* Exercise details: Can you recast the records from the line with "Screen dimensions: 1200x724" up to and including the line with "click(91, 48)" as a JSON list of strings, one string per line, with blank lines left out?

* Stored data:

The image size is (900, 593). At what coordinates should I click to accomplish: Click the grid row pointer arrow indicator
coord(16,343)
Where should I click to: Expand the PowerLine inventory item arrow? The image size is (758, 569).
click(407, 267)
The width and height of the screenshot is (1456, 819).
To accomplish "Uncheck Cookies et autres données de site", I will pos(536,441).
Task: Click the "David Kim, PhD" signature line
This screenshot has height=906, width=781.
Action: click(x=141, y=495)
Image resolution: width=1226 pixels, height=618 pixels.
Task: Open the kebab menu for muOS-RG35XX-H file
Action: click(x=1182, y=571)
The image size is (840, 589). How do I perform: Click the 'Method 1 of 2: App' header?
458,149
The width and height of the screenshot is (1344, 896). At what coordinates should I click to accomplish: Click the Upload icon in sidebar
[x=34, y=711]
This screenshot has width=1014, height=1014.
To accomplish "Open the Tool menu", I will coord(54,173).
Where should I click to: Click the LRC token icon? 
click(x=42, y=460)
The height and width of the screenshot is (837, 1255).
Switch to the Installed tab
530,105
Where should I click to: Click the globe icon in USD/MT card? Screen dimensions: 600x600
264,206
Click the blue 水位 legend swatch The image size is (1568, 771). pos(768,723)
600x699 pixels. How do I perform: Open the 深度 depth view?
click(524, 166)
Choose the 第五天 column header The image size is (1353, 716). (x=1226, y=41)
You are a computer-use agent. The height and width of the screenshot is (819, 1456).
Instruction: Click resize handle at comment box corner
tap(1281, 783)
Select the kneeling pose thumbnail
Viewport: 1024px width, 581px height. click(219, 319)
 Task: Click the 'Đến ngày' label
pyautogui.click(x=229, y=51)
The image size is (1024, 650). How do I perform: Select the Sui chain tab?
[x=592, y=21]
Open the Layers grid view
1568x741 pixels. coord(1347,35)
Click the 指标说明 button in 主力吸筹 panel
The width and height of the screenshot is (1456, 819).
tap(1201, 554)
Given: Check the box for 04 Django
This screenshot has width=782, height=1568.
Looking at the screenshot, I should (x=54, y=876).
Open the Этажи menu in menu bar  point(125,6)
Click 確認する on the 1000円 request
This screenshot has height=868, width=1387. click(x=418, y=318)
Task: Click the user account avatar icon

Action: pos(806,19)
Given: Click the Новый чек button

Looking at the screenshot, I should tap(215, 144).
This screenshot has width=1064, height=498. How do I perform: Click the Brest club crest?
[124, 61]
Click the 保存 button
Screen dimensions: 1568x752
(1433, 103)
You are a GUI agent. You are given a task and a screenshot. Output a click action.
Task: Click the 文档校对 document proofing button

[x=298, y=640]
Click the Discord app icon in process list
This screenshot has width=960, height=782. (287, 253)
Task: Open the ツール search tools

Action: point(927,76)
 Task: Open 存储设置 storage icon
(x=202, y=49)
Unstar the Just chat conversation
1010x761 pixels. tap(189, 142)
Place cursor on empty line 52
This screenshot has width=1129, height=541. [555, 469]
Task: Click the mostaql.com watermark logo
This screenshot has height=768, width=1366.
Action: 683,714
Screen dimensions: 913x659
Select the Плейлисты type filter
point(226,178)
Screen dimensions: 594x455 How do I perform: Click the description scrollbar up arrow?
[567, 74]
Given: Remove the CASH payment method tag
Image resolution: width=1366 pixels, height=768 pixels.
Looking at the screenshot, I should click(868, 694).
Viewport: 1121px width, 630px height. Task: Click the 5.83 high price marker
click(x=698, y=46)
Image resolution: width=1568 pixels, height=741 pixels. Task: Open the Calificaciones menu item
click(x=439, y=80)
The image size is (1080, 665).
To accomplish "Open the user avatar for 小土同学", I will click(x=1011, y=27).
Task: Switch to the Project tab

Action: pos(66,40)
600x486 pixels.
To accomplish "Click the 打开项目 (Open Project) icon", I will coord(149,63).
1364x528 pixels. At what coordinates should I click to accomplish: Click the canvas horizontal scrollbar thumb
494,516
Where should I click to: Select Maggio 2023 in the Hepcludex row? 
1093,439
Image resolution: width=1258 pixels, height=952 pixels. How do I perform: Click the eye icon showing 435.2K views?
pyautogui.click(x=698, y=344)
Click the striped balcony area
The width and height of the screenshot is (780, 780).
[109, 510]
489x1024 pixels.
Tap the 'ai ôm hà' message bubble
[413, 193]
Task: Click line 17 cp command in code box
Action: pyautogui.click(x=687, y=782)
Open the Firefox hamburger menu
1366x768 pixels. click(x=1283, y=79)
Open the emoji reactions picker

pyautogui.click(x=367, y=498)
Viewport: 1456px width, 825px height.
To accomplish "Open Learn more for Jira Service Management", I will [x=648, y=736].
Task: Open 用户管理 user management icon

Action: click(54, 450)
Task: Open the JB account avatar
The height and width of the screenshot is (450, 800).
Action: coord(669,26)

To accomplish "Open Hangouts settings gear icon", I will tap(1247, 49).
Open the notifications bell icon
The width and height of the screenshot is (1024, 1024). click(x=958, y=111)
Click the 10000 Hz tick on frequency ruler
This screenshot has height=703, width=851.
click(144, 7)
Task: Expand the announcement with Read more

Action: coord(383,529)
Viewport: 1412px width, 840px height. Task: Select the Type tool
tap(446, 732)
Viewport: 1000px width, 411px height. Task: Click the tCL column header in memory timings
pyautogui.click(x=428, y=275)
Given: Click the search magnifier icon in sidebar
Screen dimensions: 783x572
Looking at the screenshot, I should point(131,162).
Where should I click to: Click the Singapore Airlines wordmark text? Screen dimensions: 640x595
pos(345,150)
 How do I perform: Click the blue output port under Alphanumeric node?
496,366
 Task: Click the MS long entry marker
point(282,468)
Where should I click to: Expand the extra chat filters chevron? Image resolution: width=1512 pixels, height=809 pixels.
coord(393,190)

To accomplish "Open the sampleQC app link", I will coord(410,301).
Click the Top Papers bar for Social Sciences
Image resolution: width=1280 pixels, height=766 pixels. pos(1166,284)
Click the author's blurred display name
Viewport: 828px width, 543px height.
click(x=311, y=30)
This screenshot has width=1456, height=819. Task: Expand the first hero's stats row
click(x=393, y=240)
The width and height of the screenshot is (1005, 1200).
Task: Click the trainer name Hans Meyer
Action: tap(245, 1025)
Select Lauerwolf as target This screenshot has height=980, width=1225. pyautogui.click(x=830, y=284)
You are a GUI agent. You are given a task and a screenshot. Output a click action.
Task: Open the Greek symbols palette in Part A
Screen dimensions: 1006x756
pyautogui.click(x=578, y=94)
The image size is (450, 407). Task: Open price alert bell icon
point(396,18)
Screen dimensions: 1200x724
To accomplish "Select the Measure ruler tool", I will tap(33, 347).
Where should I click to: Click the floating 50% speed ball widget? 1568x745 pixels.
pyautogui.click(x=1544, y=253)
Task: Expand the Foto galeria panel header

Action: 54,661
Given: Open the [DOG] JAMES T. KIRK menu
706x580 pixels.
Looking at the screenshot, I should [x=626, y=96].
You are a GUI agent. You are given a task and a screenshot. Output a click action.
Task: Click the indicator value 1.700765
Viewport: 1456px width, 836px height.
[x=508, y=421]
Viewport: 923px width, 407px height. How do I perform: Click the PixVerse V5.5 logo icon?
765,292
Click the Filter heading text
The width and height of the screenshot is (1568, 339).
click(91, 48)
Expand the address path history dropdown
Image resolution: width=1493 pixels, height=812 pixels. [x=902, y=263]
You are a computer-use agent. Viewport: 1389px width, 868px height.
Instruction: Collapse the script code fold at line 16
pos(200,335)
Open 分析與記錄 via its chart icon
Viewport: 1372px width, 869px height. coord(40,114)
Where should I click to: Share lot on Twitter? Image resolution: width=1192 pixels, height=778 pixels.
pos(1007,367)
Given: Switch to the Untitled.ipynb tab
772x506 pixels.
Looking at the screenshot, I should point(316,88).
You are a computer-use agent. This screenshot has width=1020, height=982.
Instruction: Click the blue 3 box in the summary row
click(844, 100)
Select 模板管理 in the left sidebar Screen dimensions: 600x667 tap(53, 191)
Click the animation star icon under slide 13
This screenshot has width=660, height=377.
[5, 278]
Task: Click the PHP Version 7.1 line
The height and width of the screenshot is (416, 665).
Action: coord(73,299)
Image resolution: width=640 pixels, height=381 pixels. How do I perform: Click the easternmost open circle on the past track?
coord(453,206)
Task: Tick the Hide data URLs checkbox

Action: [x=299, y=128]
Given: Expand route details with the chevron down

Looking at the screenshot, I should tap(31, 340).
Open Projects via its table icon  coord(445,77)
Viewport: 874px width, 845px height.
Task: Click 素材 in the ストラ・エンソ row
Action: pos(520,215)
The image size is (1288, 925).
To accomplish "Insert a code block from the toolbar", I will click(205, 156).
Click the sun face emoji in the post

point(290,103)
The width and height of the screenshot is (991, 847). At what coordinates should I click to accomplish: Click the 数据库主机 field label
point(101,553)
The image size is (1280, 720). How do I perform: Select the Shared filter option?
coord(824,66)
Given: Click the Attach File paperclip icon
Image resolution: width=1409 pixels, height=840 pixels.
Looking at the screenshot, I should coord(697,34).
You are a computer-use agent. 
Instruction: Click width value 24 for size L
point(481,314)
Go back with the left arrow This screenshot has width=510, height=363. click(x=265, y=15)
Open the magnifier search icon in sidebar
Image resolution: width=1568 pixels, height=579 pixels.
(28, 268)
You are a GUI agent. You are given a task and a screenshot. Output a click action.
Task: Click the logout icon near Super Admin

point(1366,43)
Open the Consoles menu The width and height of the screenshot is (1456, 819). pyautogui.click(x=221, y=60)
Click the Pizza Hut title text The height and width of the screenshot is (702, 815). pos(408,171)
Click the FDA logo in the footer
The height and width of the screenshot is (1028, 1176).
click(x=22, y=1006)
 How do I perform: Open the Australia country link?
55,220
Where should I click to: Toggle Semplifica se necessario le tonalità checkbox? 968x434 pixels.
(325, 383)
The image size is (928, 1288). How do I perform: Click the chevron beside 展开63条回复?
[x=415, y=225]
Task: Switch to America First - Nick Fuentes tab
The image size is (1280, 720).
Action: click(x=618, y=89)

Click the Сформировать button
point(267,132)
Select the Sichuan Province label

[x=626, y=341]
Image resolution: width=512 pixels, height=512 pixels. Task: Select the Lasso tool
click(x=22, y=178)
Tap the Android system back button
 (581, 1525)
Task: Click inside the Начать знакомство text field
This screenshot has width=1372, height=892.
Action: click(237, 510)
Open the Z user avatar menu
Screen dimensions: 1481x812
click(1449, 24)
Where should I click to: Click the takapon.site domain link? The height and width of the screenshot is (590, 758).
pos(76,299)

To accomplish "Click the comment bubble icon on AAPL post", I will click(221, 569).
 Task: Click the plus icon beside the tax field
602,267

* Result:
[
  "Screen dimensions: 1200x724",
  "To accomplish \"Select the Measure ruler tool\", I will tap(33, 347).",
  "Where should I click to: Click the floating 50% speed ball widget? 1568x745 pixels.",
  "pyautogui.click(x=1544, y=253)",
  "Task: Expand the Foto galeria panel header",
  "Action: 54,661",
  "Given: Open the [DOG] JAMES T. KIRK menu",
  "706x580 pixels.",
  "Looking at the screenshot, I should [x=626, y=96].",
  "You are a GUI agent. You are given a task and a screenshot. Output a click action.",
  "Task: Click the indicator value 1.700765",
  "Viewport: 1456px width, 836px height.",
  "[x=508, y=421]",
  "Viewport: 923px width, 407px height. How do I perform: Click the PixVerse V5.5 logo icon?",
  "765,292",
  "Click the Filter heading text",
  "The width and height of the screenshot is (1568, 339).",
  "click(91, 48)"
]